5. Sobrinho FPG, Jardim AMB, Sant'Ana IC, Lessa HA: Corpo estranho na nasofaringe: a propósito de um caso. Rev Bras Otorrinolaringol, 2004, 70 (1): 24 -8.
6. Dayal D, Singh AP: Foreign body nasopharynx. J Laryngol Otol, 1970, 84: 1157-60.
7. Salvati M, Cervoni L, Rocchi G, Rastelli E, Delfini R: Spontaneus movement of metallic foreign bodies. Case Report. J Neurosurg Sci, 1997, 41 (4): 423 - 5.
8. Ilkko E, Reponen J, Ukkola V, Koivukangas J: Spontaneus migration of foreign bodies in the central nervous system. Clin Radiol, 1998, 53 (3): 221 - 5.
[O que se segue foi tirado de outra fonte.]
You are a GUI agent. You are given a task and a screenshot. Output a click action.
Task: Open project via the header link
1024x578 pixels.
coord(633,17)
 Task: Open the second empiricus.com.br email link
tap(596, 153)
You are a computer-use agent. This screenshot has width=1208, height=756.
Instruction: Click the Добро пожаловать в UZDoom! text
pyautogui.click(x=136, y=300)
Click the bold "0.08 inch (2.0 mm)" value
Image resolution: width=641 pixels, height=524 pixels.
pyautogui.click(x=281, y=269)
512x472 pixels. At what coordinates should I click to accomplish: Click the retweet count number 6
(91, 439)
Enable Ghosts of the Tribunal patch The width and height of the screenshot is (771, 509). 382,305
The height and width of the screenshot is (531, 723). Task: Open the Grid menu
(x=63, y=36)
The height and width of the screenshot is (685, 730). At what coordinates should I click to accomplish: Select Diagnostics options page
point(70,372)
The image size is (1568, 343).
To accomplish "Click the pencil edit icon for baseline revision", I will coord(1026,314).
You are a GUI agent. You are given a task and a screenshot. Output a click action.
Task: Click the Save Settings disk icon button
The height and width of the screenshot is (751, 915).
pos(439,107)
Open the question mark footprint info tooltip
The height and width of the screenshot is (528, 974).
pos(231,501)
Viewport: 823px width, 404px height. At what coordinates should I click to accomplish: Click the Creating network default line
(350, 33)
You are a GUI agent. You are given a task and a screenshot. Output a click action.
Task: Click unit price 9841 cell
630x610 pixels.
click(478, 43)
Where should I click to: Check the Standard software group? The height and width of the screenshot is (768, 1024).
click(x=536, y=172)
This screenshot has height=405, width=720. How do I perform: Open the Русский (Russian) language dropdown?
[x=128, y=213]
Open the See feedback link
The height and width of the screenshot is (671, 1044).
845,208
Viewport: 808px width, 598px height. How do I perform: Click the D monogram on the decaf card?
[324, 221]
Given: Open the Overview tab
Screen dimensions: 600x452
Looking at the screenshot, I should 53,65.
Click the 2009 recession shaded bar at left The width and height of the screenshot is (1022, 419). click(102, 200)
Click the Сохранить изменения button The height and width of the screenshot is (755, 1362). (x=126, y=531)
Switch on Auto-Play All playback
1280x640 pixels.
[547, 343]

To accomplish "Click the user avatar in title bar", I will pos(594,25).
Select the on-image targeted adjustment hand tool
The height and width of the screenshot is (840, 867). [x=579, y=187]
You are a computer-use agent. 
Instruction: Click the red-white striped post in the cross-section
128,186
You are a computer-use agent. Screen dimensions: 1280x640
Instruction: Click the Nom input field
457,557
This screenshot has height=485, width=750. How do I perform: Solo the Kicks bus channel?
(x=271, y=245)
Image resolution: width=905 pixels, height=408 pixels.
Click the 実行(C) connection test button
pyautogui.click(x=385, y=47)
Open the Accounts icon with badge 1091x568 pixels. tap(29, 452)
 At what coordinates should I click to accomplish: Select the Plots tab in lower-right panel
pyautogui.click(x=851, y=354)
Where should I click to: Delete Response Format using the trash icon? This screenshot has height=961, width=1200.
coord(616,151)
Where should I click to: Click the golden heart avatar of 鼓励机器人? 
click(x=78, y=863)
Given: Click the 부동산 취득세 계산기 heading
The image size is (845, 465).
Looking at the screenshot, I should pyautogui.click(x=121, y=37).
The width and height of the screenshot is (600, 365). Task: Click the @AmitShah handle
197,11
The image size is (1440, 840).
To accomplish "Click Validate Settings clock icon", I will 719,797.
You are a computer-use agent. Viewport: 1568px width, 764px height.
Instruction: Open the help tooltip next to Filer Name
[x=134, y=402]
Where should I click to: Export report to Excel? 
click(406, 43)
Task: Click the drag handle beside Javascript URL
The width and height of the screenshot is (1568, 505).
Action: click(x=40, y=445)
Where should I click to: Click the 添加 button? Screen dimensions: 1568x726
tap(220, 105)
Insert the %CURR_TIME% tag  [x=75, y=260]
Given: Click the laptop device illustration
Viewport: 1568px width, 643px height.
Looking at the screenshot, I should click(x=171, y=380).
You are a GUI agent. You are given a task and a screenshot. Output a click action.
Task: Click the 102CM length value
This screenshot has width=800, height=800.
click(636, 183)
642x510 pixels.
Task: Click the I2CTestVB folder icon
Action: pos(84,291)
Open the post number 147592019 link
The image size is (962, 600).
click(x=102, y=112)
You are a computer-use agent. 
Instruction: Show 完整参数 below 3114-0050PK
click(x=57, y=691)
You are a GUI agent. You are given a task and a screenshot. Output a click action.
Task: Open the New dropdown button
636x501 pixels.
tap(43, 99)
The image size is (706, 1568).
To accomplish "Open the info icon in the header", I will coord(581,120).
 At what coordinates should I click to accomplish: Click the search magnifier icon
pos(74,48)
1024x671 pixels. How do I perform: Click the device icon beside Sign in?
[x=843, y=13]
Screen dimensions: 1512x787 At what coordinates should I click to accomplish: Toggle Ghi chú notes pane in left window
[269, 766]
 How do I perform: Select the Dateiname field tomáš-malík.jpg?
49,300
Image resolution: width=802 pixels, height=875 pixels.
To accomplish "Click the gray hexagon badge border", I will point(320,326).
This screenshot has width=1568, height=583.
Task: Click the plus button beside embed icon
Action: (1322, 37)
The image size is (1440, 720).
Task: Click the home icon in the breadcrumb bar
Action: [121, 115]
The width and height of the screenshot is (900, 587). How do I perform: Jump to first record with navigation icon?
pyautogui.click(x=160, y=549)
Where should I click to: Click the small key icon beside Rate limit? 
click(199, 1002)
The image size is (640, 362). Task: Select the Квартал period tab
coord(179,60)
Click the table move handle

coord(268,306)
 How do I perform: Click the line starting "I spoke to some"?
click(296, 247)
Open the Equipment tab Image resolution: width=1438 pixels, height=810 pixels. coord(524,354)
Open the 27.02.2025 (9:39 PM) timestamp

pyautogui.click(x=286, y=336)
9. Hong D, Chu YF, Tong KM, Hsiao CJ: Button batteries as foreign bodies in the nasal cavities. Int J Pediatr Otorrinolaryngol, 1987, 14 (1): 15-9.
10. Duarte AF, Soler RC, Zavarezzi F: Endoscopia nasossinusal associada a tomografia computadorizada de seios paranasais no diagnóstico de obstrução nasal crônica. Rev Bras Otorrinolaringol, 2005, l 71 (3): 361-3.
11. Pinheiro SD, Freitas MR. Obstrução nasal. In: Campos CAH, Costa HOO. Tratado de Otorrinolaringologia Vol 3. 1ª ed. São Paulo: Roca; 2003, p. 166-74.